Спрашивали: "Зачем переменил обращение с Нееловым, зачем велел убавить стрелецкие караулы?" "Сам собою убавлять стрелецких караулов я не приказывал, - отвечал Демьян, - дело вот как было; однажды шел я в церковь и спросил, есть ли караульщики? Мне отозвались, что стоят два пятидесятника и с ними стрельцов человек со сто. Я спросил, нет ли им скудости в кормах. В кормах нет скудости никакой, отвечали они, только беспокойство великое от караулов. Я поговорил об этом с головою Нееловым и велел с караулу стрельцов понемногу убавить. Разговаривать с Нееловым я никому не заказывал и присматривать за ним не веливал".

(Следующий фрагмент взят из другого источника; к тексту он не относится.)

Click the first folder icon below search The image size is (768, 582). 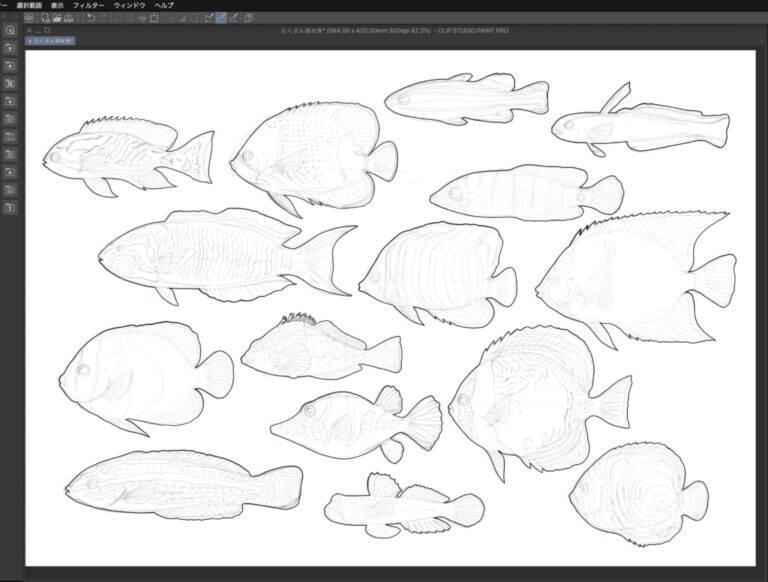click(10, 47)
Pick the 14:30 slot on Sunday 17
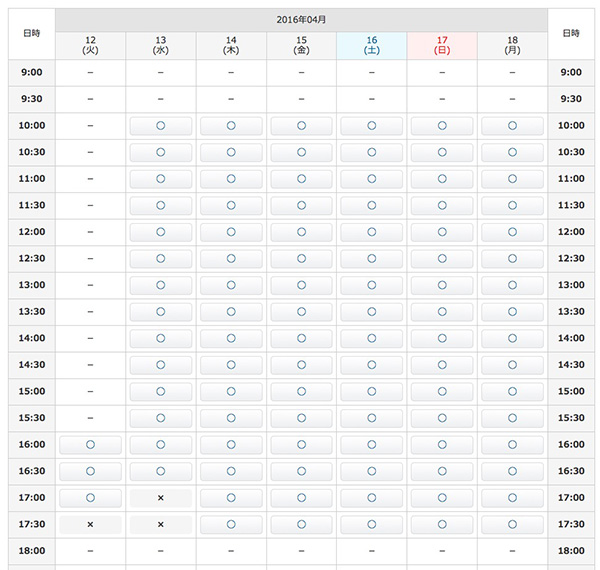The width and height of the screenshot is (600, 570). click(442, 364)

На вопрос о сношениях с Дорошенком и о перемене полковников отвечал: "Чернецов к Дорошенку я об измене не посылывал, а присылал ко мне Дорошенко козака Сеньку Тихонова, потому что крымские татары на сей стороне, в Лубнах, взяли малороссийских жителей; Дорошенко татар этих разбил, полон отнял и возвратил на свои места. 24000 ефимков я к Дорошенку не посылывал, и посылать было мне нечего, потому что с начала гетманства и двух тысяч левков в собранье у меня никогда не бывало. А полковников и других урядников переменял по совету всей старшины".

"Зачем говорил старшине, что царь требует их в Москву для отсылки в Сибирь? Зачем велел Гречанову писать то, чего на Москве не бывало? Заставлял ли ночью Дмитрашка Райчу присягать, что будет с ним заодно? Посылал ли игумена Ширковича в Варшаву?" На все ответ отрицательный.

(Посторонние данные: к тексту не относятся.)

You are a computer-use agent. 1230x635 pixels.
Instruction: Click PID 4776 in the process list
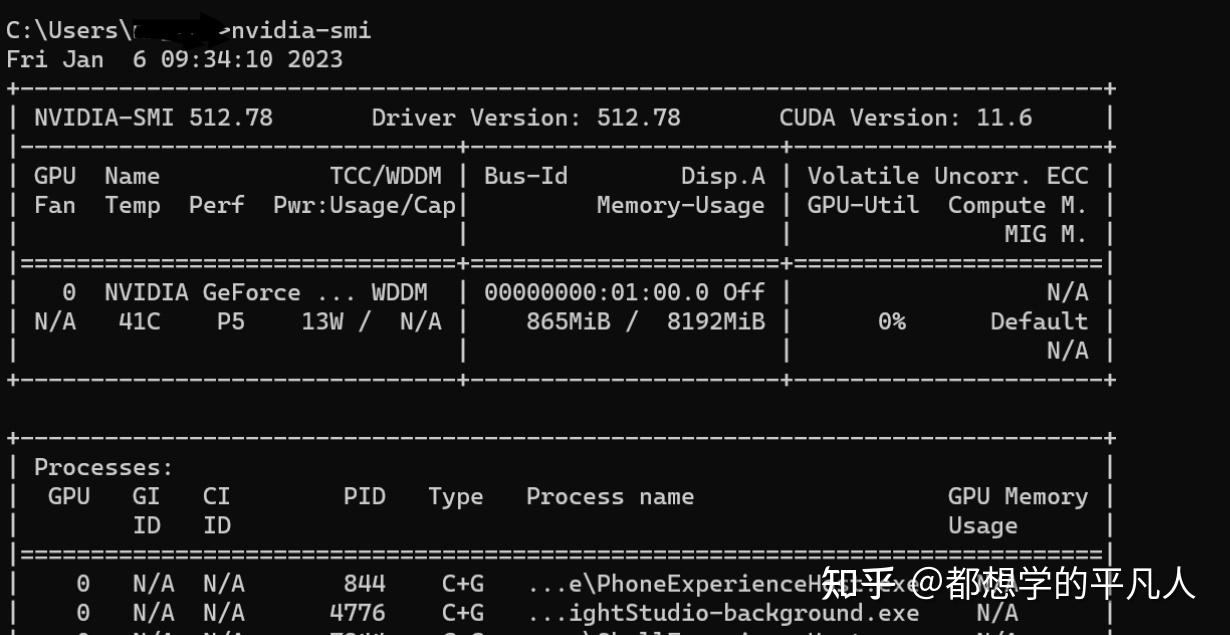point(357,613)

Явился на очную ставку Александр Танеев и начал уличать Демьяна по своему статейному списку. Обвиненный по-прежнему отрекся от всего. Но когда начал уличать его протопоп Симеон, что он ссылался с Дорошенком, то Многогрешный отвечал: "Перед великим государем я виноват, Протопоповым речам я не внимал".

Бояре начали расспрашивать с великим пристрастием, чтобы Демьян вину свою принес, сказал правду, как с Дорошенком об измене ссылался, кто про их совет ведал и на чем у них положено? Если же не скажет, то будут пытать. Демьян повторил, что никогда не думал об измене, с Дорошенком ссылался о любви и дружбе, чтобы тот не приходил войною на этот берег, и Дорошенко его к турскому не подговаривал. "Вина моя одна, что я говорил неистовые речи в беспамятстве, пьянством", - прибавил он. "Если бы у тебя мысли об измене не было, - сказали бояре, - то ты бы все Дорошенковы грамоты присылал к великому государю". "Я человек простой и безграмотный, - отвечал Демьян, - положено все это на войскового писаря; я все грамоты приказывал посылать к царскому величеству; но писарь не посылал, умысля со старшиною на меня, чтобы отлучить меня от милости царского величества и измену на меня положить; у них, у старшин, всегда так ведется, как захотят учинить над гетманом какое зло, тотчас к тому его приведут; а я человек простой, ссылался с Дорошенком по его лести, а измены никакой не мыслил".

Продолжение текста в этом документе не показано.